Natürlich wäre es naiv von mir gewesen anzunehmen, daß mir die freundlichen Herren nur Informationen über den planmäßigen Zerfall ihres politischen Systemes geben wollten. Da war natürlich noch etwas anderes. Fels und Arlt machten mir klar, daß sie von
„Lysakus“ den Ausverkauf der DDR erwarteten und diesem entgegenwirken wollten. KGB-Strukuturen würden von Moskau aus
„Lysakus“ nicht nur gewähren lassen, sondern diese sogar steuern. Rettner, Krenz und einige andere von der Honecker-Linie, müssten sich darauf gefasst machen, im Falle des Rückzuges von der UdSSR aus den Warschauer Pakt Staaten, „Plan Saigon“ umzusetzen, das heißt, versuchen die Kontrolle über Betriebe zu erhalten und diese durch die Eigentümerschaft vor Übernahmen zu schützen. Die Herren trugen mir an, als westlicher Partner ihnen beim
„Schutz des sozialistischen Eigentumes“ behilflich zu sein.
Rettner und Hartmut König, später stellvertretender Kulturminister der DDR, waren meine Kontakte, die leiblichen Zugang zu Honecker hatten. König hatte zum Beispiel die Sache mit Udo Lindenberg gemanagt, da Honecker das fast vermasselt hätte, weil er keinen Humor gehabt hätte. Daß es tatsächlich schon bald eine Notwendigkeit dafür geben könnte, „Plan Saigon“ umzusetzen, ahnte ich nicht.
Nach dem 9. Oktober 1989, an dem wohl alle gemerkt hatten, daß das System ins Rutschen kommt, war es eine Frage der Zeit, bis man auf eine weitere Zuspitzung zusteuerte. Der 9. November nahte. Morgends hatte Egon Krenz noch mitgeteilt, daß die Tschechoslowakei sich bitter beklage, daß die Flüchtlingsströme nicht abrissen. Er habe daher einigen Beamten die Anweisung gegeben, ein Reisegesetz auszuarbeiten. Nachmittags war dies fertig und wurde im Umlaufverfahren als Entwurf des Ministerrrates verabschiedet, hat dadurch aber noch keinerlei Rechtskraft erlangt. Zudem ließ Krenz eine Erklärung für den 10. November vorbereiten.
Die Bestrebungen der SED – Führung unter Egon Krenz waren, die Grenzöffnung nicht auf dieses Datum, den 9. November, fallen zu lassen, ganz bewußt auch wegen der historischen Relevanz.

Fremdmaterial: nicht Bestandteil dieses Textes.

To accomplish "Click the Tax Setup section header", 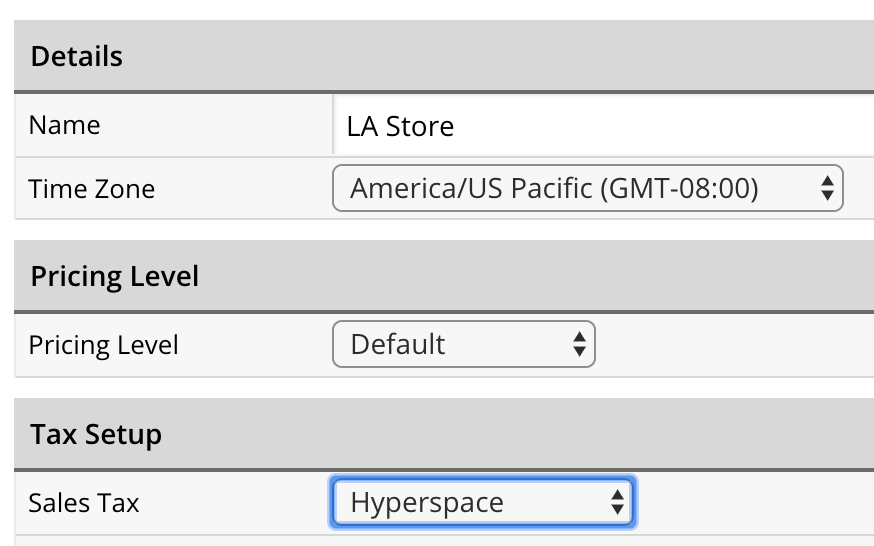I will [x=96, y=435].
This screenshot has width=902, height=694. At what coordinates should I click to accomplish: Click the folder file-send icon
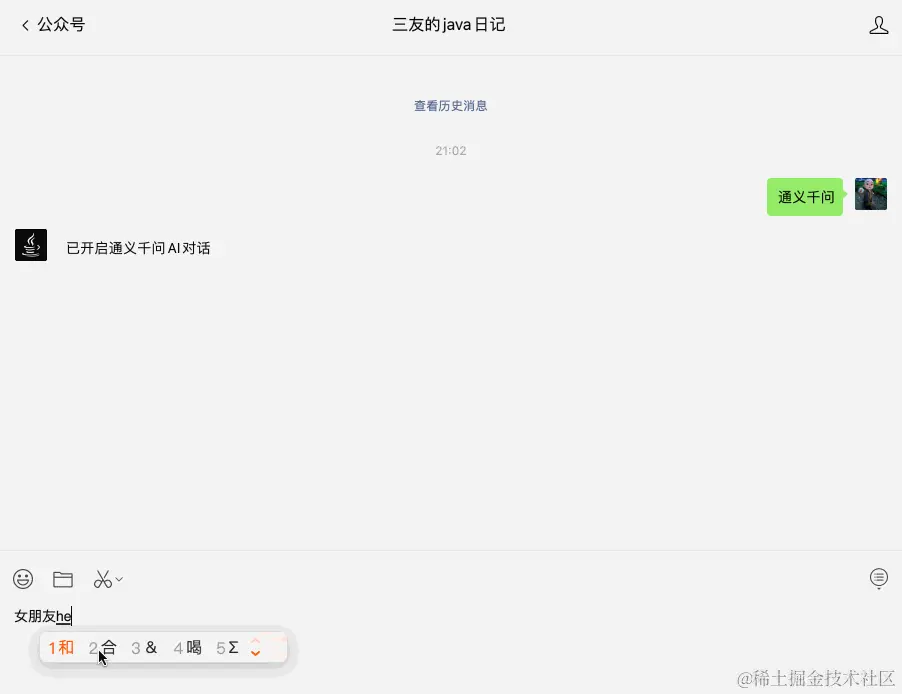click(63, 579)
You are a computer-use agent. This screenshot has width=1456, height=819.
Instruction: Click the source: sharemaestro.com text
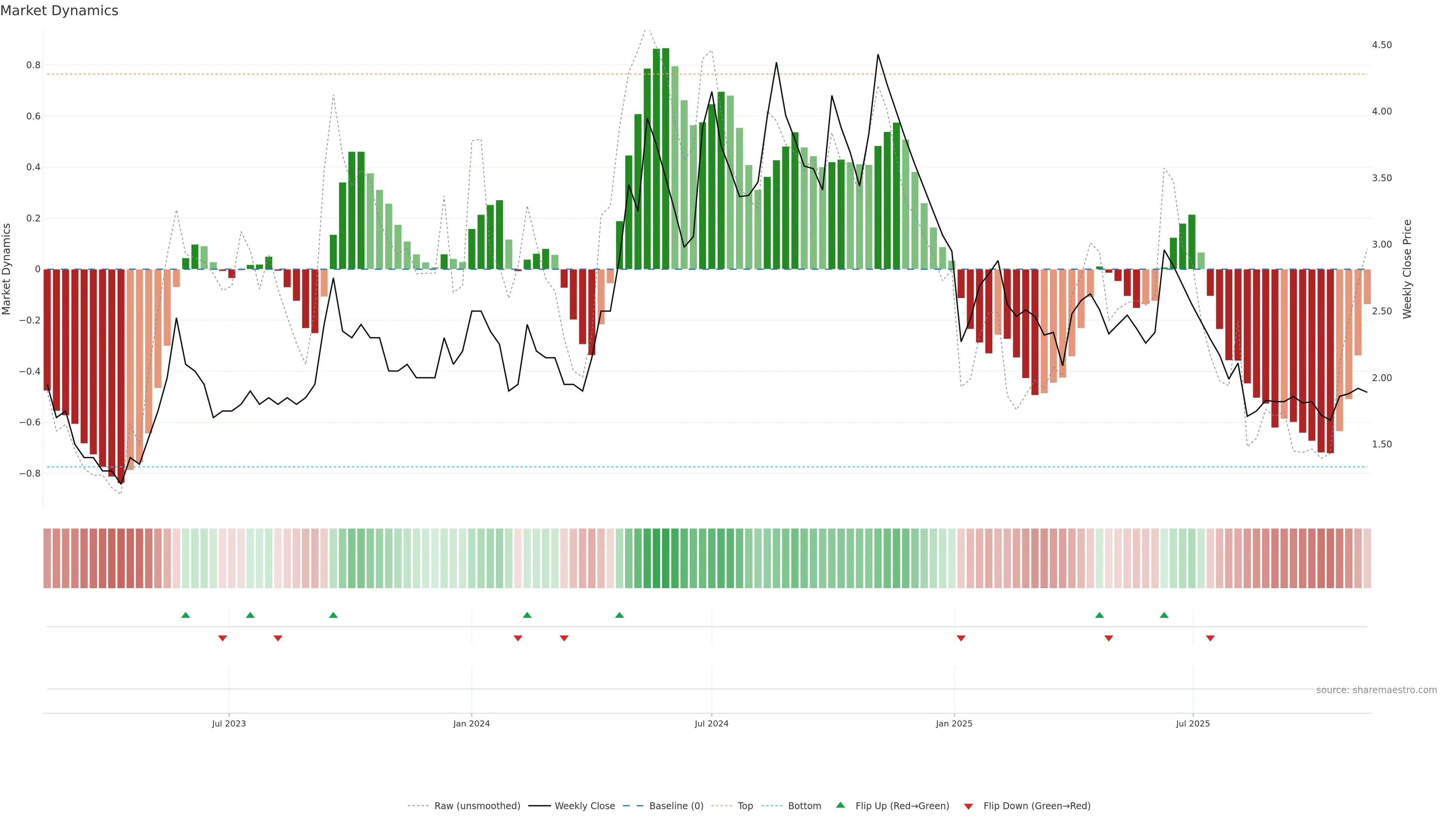pos(1376,690)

Noch vormittags hatte Krenz gesagt, daß die neue Reiseregelung frühestens am 10. November bekanntgegeben werden solle. Die Pressemitteilung für ADN trug auch die Sperrfrist 4 Uhr Früh, 10.11.1989.

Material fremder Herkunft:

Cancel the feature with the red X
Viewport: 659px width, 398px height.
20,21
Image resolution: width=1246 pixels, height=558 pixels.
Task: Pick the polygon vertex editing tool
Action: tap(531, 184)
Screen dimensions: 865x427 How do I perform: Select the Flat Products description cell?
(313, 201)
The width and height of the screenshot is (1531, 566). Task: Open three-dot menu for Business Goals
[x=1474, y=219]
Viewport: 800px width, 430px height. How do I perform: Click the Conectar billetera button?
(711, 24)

Gegen 18 Uhr traf ich dann im Internationalen Presse Zentrum in der Mohrenstrasse 38 ein. Es war erst die zweite Pressekonferenz, die das ZK der SED abhalten ließ und Günter Schabowski war als ehemaliger Chefredakteur des Neuen Deutschland sicherlich qualifiziert, sah sich aber auch sogleich von DDR – Journalisten mit der Kritik, wieder einen Personenkult zu inszenieren, konfrontiert. Egon Krenz spielte in der öffentlichen Wahrnehmung jener Tage jedenfalls eine kleinere Rolle, als Schabowski.

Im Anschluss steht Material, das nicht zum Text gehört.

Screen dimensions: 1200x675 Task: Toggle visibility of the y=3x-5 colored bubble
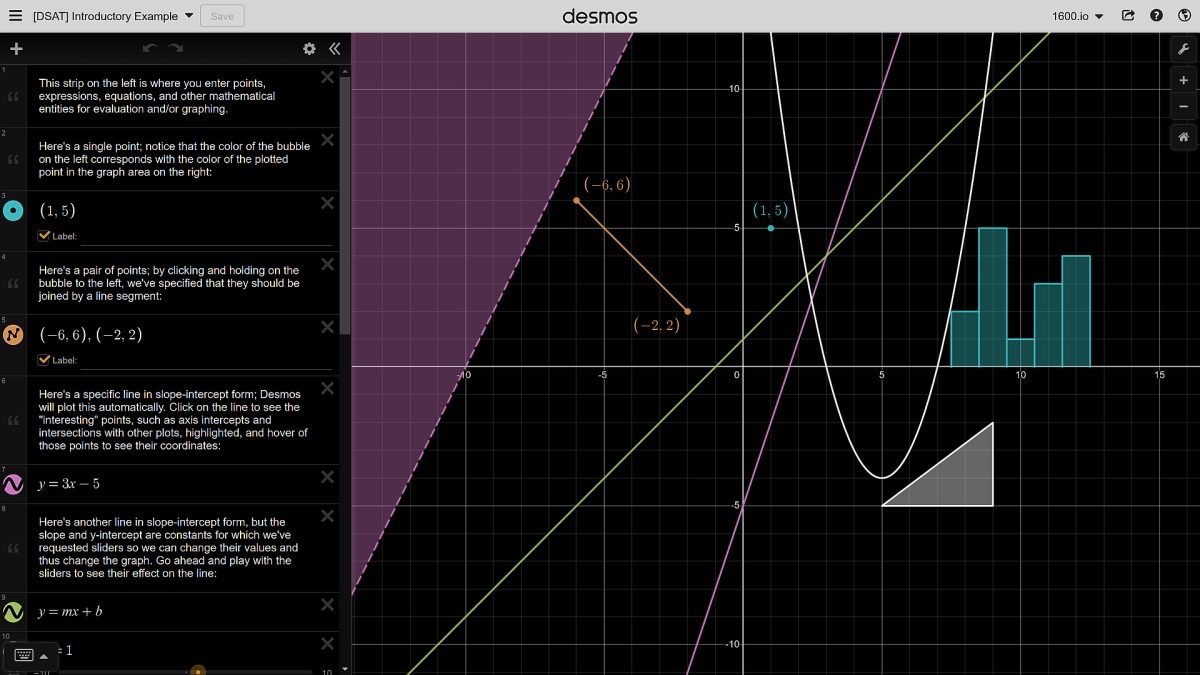pyautogui.click(x=13, y=484)

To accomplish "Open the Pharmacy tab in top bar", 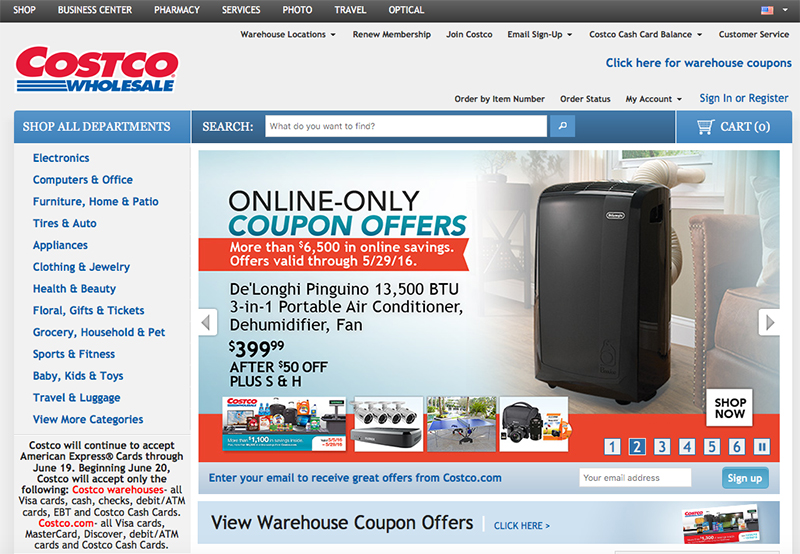I will pos(177,10).
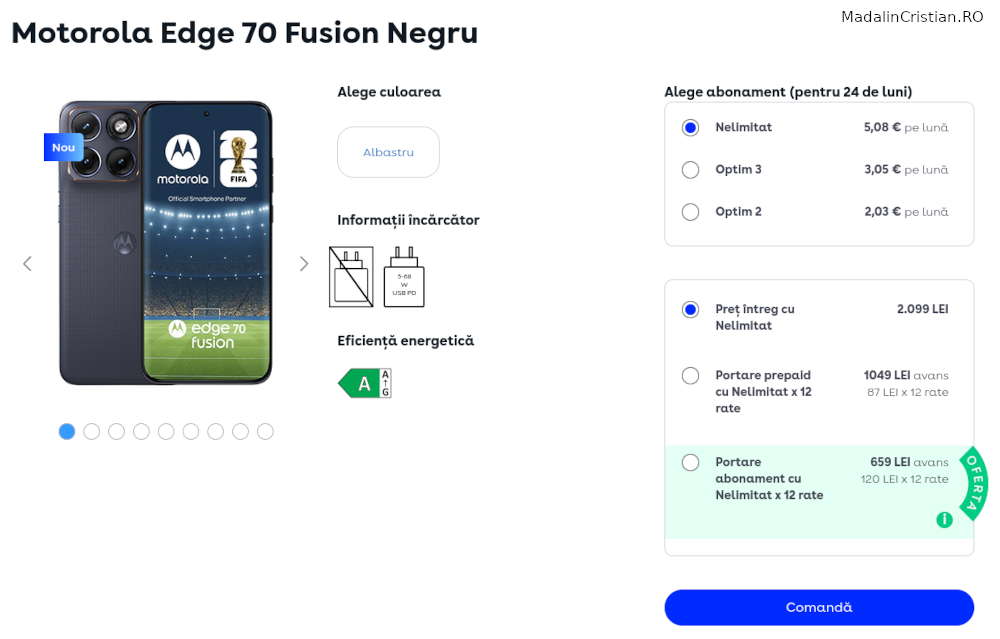The height and width of the screenshot is (639, 1000).
Task: Click the green info icon on the offer
Action: pyautogui.click(x=944, y=519)
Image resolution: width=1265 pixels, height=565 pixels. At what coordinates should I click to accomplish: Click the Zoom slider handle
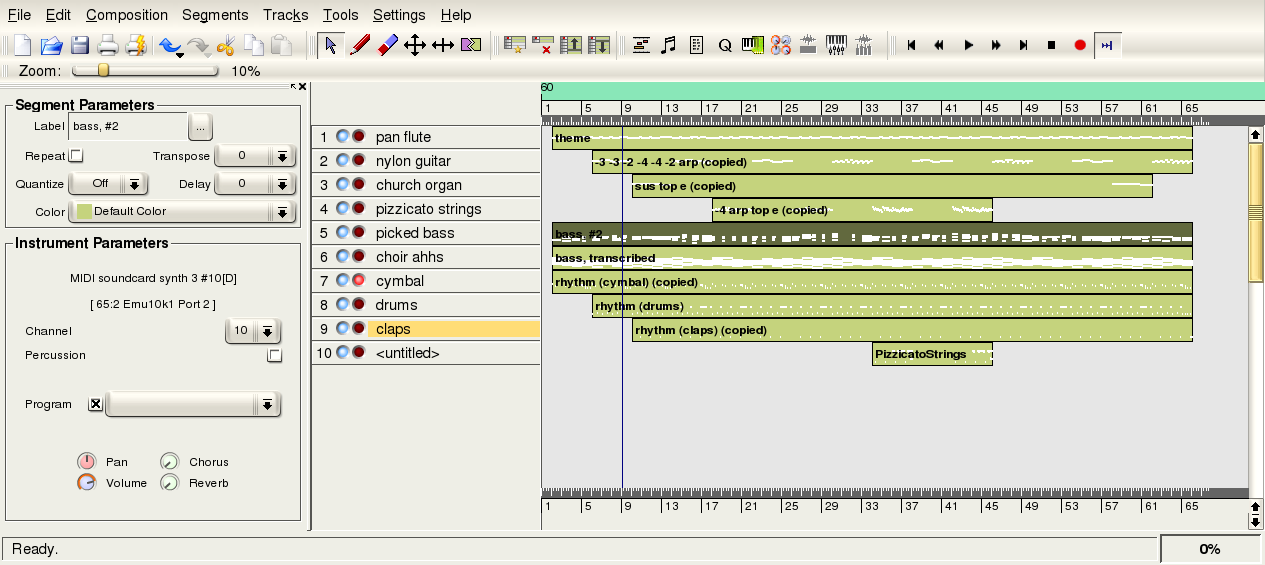pos(103,71)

Ebenfalls auf dem Podium neben Schabowski waren die Mitglieder des ZK der SED, die Gewerkschaftsfunktionärin Helga Labs, Außenhandelsminister Gerhard Beil, mit dem ich ebenfalls bereits über Gegenmaßnahmen zu „Lysakus“ gesprochen hatte und der vom „Plan Saigon“ wußte. Auch Manfred Banaschak, Chefredakteur einer Parteizeitung, war anwesend. Die insgesamt unprofessionell abgehaltene Pressekonferenz plätscherte so dahin, ohne irgendwelchen besonders interessanten Aspekten.
Lustig war höchstens, wie Peter Brinkmann, BILD-Korrespondent, Schabowski reizte „die Pressefreieheit für die DDR zu verkünden“, was mit Gelächter quittiert wurde, als Schabowski auf die doch völlig von der SED unabhängige DDR – Presse verwies. Dann, kurz vor Ende der einstündigen Live-Übertragung übergeht Schabowski den BBC-Kollegen Daniel Johnson und nimmt einfach Riccardo Ehrman von der italienischen ANSA ‚dran.